A 7 year old Thoroughbred race horse presented for prepurchase examination. Exercise intolerance was not reported by the current owner. Auscultation revealed a grade III/VI systolic crescendo murmur over the mitral valve that radiated toward the base of the heart. Temperature, heart rate, and respiratory rate were normal. Pulse pressure, rate, and rhythm were normal. Complete blood count and serum chemistry were normal. Echocardiogram did not reveal left heart enlargement. Doppler echocardiography revealed moderate mitral regurgitation into the left atrium. Mitral valve leaflets appeared normal.
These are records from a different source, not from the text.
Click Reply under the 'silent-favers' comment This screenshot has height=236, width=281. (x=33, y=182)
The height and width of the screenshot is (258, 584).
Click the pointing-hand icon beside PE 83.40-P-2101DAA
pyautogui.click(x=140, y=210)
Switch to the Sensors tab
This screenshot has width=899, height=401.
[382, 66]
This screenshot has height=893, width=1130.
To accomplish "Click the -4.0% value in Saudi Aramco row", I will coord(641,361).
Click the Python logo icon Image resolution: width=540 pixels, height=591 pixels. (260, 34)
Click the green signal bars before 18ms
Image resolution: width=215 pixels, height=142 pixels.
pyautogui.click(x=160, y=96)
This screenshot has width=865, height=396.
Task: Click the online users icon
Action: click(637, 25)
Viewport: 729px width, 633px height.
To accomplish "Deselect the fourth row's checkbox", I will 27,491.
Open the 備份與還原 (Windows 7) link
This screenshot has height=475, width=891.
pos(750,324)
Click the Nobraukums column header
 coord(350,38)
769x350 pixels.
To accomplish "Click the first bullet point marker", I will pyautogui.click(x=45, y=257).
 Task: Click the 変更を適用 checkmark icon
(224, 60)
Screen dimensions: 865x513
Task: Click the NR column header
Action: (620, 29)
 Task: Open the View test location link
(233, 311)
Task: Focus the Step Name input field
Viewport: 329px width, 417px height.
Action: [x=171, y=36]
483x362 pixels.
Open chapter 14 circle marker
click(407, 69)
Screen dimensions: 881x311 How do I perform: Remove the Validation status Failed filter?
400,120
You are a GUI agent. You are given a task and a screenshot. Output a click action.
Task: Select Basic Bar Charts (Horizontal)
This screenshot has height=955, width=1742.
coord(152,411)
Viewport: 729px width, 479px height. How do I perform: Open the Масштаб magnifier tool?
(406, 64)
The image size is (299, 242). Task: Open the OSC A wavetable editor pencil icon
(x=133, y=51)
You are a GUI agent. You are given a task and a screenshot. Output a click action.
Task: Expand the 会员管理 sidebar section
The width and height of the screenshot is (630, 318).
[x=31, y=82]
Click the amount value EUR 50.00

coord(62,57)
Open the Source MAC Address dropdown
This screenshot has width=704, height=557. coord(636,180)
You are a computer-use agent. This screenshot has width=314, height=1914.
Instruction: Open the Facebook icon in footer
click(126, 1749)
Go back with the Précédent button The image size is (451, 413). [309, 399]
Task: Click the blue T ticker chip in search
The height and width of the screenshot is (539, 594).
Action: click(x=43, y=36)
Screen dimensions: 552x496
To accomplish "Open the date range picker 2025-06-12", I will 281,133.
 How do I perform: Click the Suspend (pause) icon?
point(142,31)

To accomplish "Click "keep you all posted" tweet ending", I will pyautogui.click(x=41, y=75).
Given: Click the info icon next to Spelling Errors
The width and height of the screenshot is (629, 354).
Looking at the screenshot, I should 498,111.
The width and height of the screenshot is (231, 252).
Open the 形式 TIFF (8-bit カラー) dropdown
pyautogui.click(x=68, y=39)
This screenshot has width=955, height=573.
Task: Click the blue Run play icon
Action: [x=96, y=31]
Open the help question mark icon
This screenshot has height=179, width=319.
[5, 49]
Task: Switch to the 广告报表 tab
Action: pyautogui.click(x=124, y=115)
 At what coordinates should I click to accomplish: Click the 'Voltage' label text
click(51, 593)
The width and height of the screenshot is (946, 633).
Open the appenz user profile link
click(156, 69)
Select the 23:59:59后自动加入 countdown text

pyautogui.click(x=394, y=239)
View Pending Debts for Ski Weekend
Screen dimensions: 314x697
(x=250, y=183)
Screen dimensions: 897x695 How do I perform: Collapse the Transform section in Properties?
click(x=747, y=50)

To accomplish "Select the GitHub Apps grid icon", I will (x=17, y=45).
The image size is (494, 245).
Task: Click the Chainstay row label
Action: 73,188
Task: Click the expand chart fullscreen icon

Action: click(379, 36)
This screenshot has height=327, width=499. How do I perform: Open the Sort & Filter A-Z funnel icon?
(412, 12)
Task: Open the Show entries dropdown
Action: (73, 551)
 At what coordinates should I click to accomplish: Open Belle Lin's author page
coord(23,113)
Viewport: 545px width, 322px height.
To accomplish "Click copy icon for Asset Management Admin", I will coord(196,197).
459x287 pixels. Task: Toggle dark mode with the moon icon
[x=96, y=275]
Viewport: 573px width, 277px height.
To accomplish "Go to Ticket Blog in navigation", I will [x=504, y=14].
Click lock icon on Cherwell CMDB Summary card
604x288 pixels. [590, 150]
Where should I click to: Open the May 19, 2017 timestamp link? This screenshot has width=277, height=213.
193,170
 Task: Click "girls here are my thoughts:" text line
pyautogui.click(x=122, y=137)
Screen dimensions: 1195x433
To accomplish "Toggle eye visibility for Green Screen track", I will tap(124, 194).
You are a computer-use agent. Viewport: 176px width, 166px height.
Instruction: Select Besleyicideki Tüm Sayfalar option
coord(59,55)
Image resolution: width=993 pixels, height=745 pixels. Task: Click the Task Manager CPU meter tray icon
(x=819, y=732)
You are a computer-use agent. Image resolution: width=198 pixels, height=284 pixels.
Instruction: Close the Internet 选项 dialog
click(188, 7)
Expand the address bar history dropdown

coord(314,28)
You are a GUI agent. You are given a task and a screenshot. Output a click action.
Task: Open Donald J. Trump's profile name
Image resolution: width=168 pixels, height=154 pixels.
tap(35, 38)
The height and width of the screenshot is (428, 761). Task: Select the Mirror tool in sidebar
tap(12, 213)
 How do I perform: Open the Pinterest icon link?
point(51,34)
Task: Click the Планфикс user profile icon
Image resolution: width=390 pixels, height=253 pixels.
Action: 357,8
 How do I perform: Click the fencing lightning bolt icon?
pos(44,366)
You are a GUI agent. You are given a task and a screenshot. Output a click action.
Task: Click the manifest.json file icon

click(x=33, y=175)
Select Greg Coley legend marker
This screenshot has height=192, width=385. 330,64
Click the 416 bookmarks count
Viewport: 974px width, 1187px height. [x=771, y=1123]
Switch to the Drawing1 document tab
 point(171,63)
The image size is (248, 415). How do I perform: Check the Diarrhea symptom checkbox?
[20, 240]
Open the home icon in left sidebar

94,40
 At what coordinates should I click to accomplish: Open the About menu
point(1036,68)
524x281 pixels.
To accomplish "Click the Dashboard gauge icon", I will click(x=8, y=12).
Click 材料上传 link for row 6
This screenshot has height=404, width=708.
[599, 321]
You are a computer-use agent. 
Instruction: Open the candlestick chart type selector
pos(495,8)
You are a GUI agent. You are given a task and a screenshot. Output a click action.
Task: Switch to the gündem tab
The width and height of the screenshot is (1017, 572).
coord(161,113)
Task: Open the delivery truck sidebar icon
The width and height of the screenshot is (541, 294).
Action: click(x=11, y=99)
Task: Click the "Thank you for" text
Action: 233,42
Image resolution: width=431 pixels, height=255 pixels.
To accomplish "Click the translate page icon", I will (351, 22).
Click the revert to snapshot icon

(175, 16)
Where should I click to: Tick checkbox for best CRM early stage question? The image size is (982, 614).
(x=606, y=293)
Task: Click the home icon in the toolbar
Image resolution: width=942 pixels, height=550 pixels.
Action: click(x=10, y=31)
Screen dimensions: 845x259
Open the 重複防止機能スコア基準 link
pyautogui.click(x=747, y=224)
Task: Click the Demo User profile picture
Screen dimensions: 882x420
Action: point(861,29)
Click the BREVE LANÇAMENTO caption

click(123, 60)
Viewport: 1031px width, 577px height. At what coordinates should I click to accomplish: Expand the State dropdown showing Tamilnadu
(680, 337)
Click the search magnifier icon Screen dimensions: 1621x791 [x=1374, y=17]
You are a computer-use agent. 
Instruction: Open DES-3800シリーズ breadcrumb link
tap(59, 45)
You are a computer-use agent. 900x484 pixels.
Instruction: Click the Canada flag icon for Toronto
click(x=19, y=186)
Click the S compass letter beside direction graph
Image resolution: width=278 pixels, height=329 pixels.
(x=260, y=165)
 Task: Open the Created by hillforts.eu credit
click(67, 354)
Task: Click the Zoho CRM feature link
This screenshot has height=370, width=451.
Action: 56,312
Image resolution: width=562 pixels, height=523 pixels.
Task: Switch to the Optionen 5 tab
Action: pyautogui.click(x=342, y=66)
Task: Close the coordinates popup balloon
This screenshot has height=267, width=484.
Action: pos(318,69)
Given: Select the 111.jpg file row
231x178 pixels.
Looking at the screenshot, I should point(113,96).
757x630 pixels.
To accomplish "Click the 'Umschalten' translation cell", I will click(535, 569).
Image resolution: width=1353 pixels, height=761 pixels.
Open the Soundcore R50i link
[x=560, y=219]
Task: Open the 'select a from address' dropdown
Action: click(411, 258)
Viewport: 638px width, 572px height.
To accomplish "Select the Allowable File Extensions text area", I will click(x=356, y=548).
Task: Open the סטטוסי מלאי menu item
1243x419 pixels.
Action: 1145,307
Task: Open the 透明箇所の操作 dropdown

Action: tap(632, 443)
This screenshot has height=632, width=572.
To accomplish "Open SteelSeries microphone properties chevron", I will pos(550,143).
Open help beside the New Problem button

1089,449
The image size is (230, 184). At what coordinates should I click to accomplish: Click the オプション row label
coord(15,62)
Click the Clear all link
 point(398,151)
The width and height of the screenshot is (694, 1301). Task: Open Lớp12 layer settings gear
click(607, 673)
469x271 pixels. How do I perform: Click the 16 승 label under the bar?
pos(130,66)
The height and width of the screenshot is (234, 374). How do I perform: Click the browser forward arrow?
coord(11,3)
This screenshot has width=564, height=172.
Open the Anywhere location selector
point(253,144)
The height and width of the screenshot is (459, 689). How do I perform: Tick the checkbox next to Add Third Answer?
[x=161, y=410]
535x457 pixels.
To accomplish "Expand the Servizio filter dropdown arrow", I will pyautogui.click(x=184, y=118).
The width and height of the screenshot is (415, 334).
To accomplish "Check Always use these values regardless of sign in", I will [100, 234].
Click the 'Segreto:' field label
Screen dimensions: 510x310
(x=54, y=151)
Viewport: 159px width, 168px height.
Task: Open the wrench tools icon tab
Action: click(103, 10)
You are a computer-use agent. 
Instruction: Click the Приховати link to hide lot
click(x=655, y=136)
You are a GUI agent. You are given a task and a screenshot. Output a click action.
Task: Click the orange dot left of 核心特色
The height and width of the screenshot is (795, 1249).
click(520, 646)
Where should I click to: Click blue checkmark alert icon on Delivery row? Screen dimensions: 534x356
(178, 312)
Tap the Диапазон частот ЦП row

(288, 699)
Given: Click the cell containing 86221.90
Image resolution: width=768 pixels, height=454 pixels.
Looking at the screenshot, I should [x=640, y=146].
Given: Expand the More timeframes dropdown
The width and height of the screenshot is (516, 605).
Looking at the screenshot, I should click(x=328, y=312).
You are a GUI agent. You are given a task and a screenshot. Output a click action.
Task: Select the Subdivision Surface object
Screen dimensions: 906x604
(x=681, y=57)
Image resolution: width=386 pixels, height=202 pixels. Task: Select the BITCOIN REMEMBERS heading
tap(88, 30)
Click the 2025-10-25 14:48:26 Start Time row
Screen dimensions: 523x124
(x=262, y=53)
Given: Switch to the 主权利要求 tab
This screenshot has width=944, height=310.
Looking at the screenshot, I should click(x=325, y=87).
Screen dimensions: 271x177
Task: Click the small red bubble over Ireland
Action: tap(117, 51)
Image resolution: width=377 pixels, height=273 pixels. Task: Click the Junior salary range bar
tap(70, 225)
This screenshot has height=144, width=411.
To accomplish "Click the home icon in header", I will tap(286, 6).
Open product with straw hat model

Fractional shortening was normal. The presence of mitral regurgitation reduces the value of the horse due to reduced resale value. Moderate mitral regurgitation can significantly reduce exercise tolerance due to increased pulmonary pressure. However, the ability of this horse do perform in the prospective buyers desired function can only be determined by evaluation in work on a trial basis. Progression of mitral regurgitation in the absence of demonstrable lesions is generally slow.